Tahawwur Rana was the complete opposite: pious, strait-laced and a good student, Headley testified at Rana’s federal trial Wednesday.
But the two developed a tight bond that solidified years after Rana spotted the Caucasian-looking boy in Pakistan swearing in Punjabi.
It was that loyalty that motivated Rana to give Headley access to his immigration business so Headley could use it as a front while he surveilled sites in India in preparation for the 2008 Mumbai terrorist attacks, prosecutors said.
Headley agreed with Assistant U.S. Attorney Daniel Collins’ assessment that Rana, 50, was his “closest friend.”
Rana came to the United States to cure Headley’s homesickness when Headley moved to Philadelphia to live with his American mother as a teen, Headley later told Rana’s lawyer Charles Swift.
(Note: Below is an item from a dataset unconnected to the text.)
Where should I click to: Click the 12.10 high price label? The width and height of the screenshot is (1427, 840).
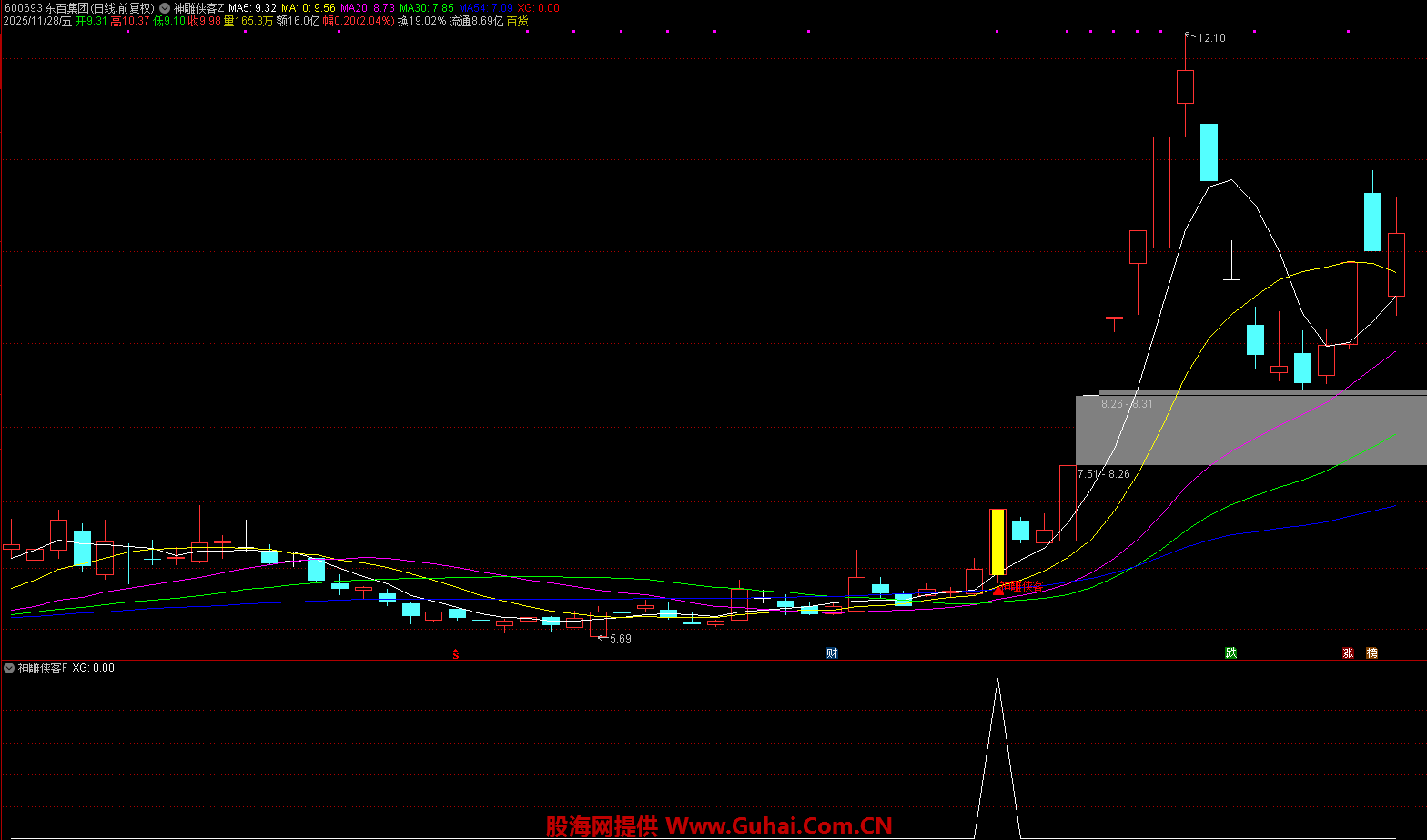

Swift began chipping away at Headley’s credibility, grilling him about his penchant for using Rana for illegal activities without divulging the whole truth.
Headley admitted that when he visited Rana in Pakistan in 1984, he took the budding military doctor to a tribal region so he could smuggle heroin, but he never told Rana narcotics were involved in the trip.
“He was your friend but he didn’t do what you were doing,” Swift said.
“No,” Headley replied.
Rana put his house up for Headley’s bail when he was charged with a drug conviction in the late 1990s and always tried to make him a “more religious” and “better person,” Headley said.
That’s what Headley said he told Lashkar-e-Taiba leaders when he began taking courses with the militant group more than a decade ago. Headley also said he was trained by “Major Iqbal,” a man he believed to be affiliated with Pakistan’s Inter-Services Intelligence agency.
Prosecutors said Headley briefed Rana about the plans leading up to the overseas attack and kept him in the loop about possibly targeting Jyllands-Posten, the Danish newspaper that printed the controversial Prophet Muhammad cartoons; an office belonging to Shiv Sena, the right-wing Hindu nationalist party; a Hindu temple; Bollywood, and the National Defense College in New Delhi.
However, Headley noted that Rana would never disguise his Islamic faith to help him infiltrate Shiv Sena.
Headley has already pleaded guilty for his role in the Mumbai attacks and a thwarted plot involving Jyllands-Posten’s Copenhagen bureau.